Kraken taxonomic sequence classification system
http://ccb.jhu.edu/software/kraken/
GNU General Public License v3.0
214 stars 103 forks source link

"kraken-build --download-library human" ends up with empty Human library #15

Closed nturaga closed 9 years ago

nturaga commented 9 years ago

H_sapiens library folder and size.

0B ./CHR_01 0B ./CHR_02 0B ./CHR_03 0B ./CHR_04 0B ./CHR_05 0B ./CHR_06 0B ./CHR_07 0B ./CHR_08 0B ./CHR_09 0B ./CHR_10 0B ./CHR_11 0B ./CHR_12 0B ./CHR_13 0B ./CHR_14 0B ./CHR_15 0B ./CHR_16 0B ./CHR_17 0B ./CHR_18 0B ./CHR_19 0B ./CHR_20 0B ./CHR_21 0B ./CHR_22 0B ./CHR_MT 0B ./CHR_Un 0B ./CHR_X 0B ./CHR_Y

nturaga commented 9 years ago

I believe there is an error in the regex in "kraken/scripts/download_genomic_library.sh"

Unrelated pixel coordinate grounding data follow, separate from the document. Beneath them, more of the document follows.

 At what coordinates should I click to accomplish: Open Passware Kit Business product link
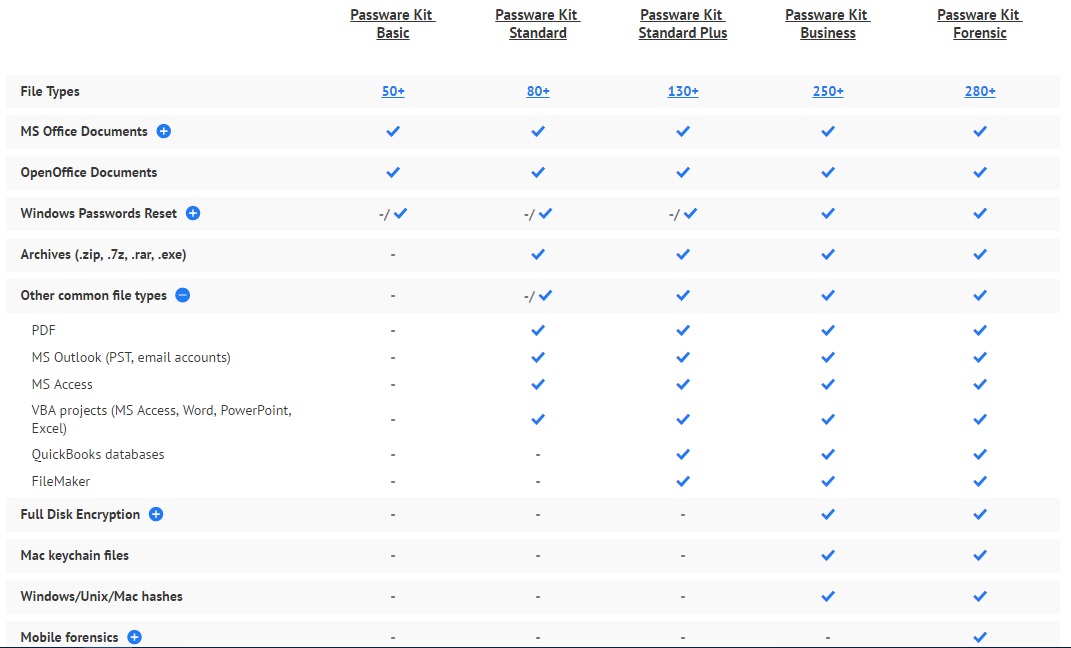[x=828, y=24]
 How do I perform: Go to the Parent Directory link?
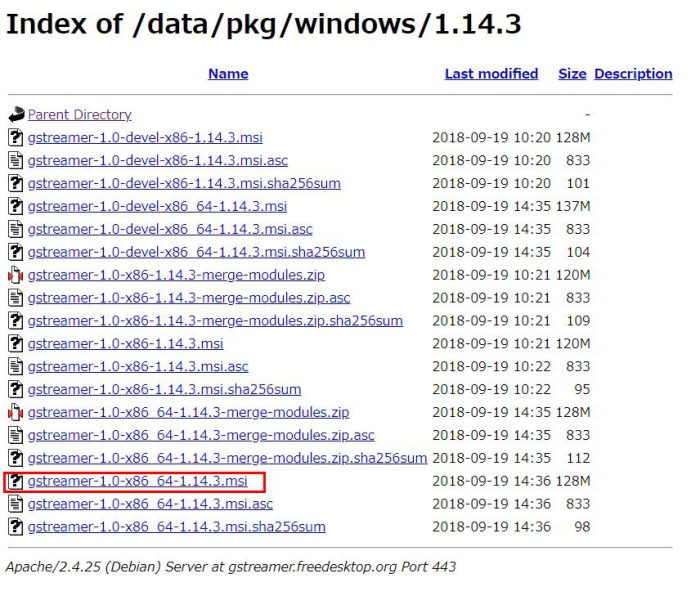[79, 115]
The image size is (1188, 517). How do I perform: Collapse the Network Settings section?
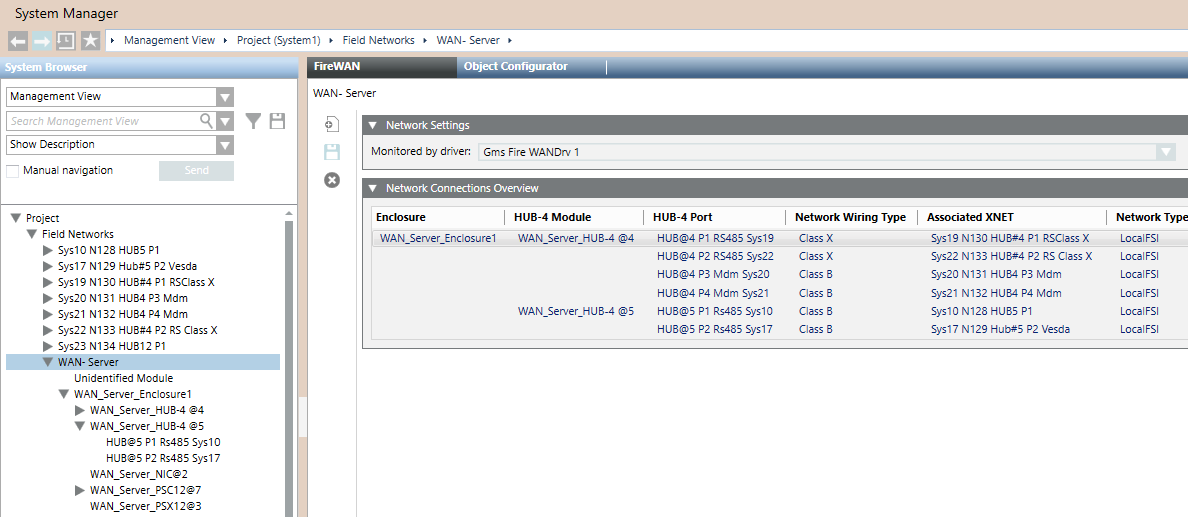[373, 125]
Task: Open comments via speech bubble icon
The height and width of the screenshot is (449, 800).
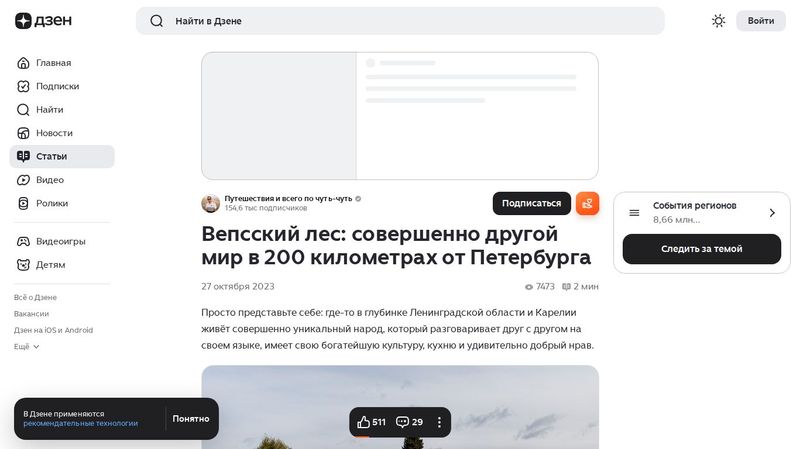Action: (x=402, y=422)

nturaga commented 9 years ago

Oops! Sorry derrick. The previous version kraken -version 0.10.3-beta has the issue. Not your current version on github. Homebrew needs to update that version to what you have on git now.

Previous Version

The updated version downloads the required files, but I am unable to run kraken-build --build on it. After updating, this is the error I get.

ERROR

lmdu commented 9 years ago

I found this bug too. I have checked the download_genomic_library.sh script. There is a perl regular expression error in Line 103. You can change: file=$(perl -nle '/^-/ and /\b(hs_refGRCh\w+.fa.gz)\s$/ and print $1' .listing) to: file=$(perl -nle '/^-/ and /\b(hs_refGRCh\d+.\w+.fa.gz)\s$/ and print $1' .listing)

Hope this can help you

DerrickWood commented 9 years ago

@mencent This appears to be a different issue to the one Nitesh brought up, and is related to the new filenames for the GRCh38.p2 release. (Nitesh and I ended up handling that over private email.) In any event, I've patched the file with a similar regex that will hopefully be robust to future name changes (although I'm sure there's another curveball on the horizon).

Thanks, Derrick